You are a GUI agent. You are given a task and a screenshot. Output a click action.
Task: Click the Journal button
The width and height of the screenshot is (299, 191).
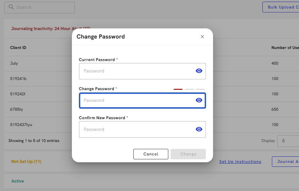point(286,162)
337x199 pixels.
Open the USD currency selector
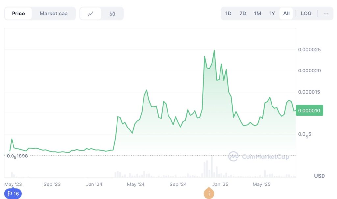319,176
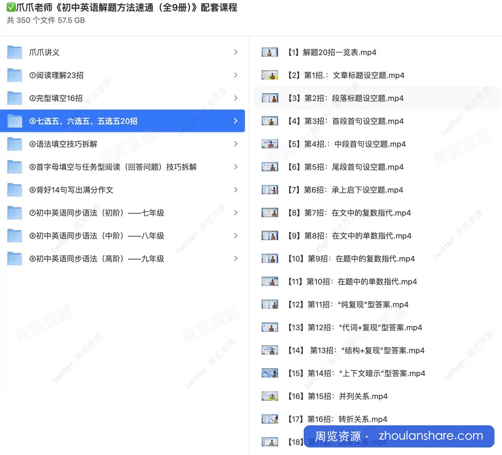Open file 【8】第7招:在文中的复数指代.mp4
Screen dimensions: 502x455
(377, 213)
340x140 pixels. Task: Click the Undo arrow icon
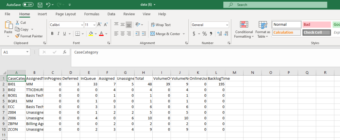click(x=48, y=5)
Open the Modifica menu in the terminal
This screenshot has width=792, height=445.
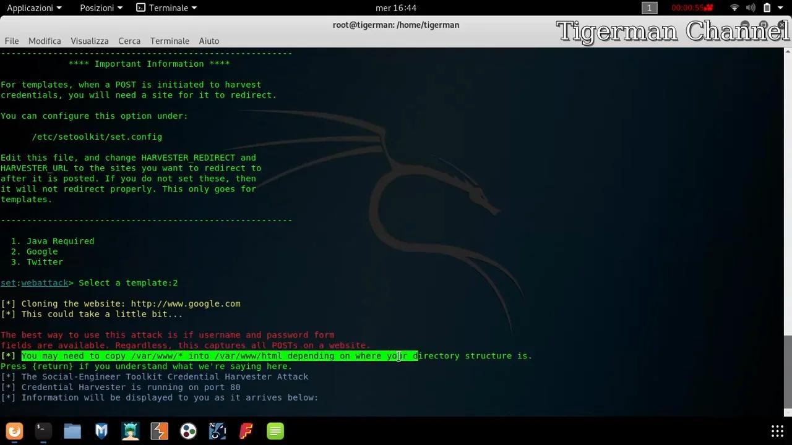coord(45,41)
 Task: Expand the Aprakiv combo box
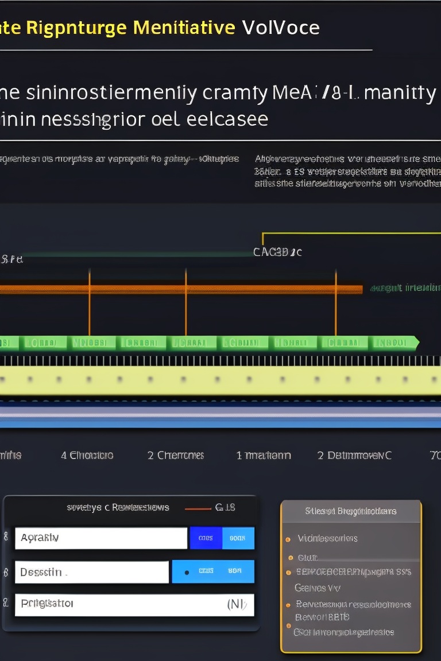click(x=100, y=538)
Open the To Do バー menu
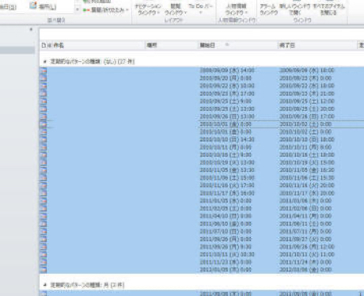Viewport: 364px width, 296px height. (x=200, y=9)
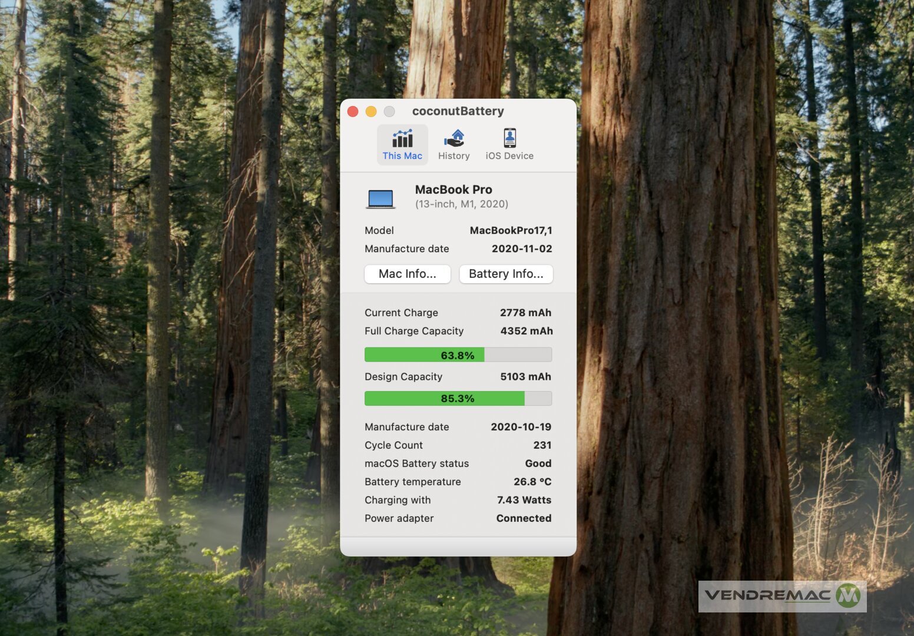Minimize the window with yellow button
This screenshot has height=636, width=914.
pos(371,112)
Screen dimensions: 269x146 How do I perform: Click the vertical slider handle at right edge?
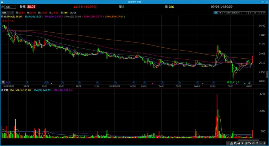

________________

_Your instructions_: Please print the records above word for word, leaving every image out.

_Task response_:
You are a GUI agent. You are given a task and a screenshot. Output a click action.
Task: Click the Journal button
The width and height of the screenshot is (299, 191).
point(286,162)
337x199 pixels.
Open the USD currency selector
319,176
Open file 【8】第7招:在文中的复数指代.mp4
Screen dimensions: 502x455
(377, 213)
340x140 pixels. Task: Click the Undo arrow icon
click(x=48, y=5)
Open the Modifica menu in the terminal
This screenshot has width=792, height=445.
coord(45,41)
 Task: Expand the Aprakiv combo box
click(x=100, y=538)
Open the To Do バー menu
Viewport: 364px width, 296px height. (x=200, y=9)
Minimize the window with yellow button
This screenshot has height=636, width=914.
pos(371,112)
Screen dimensions: 269x146 How do I perform: Click the vertical slider handle at right edge?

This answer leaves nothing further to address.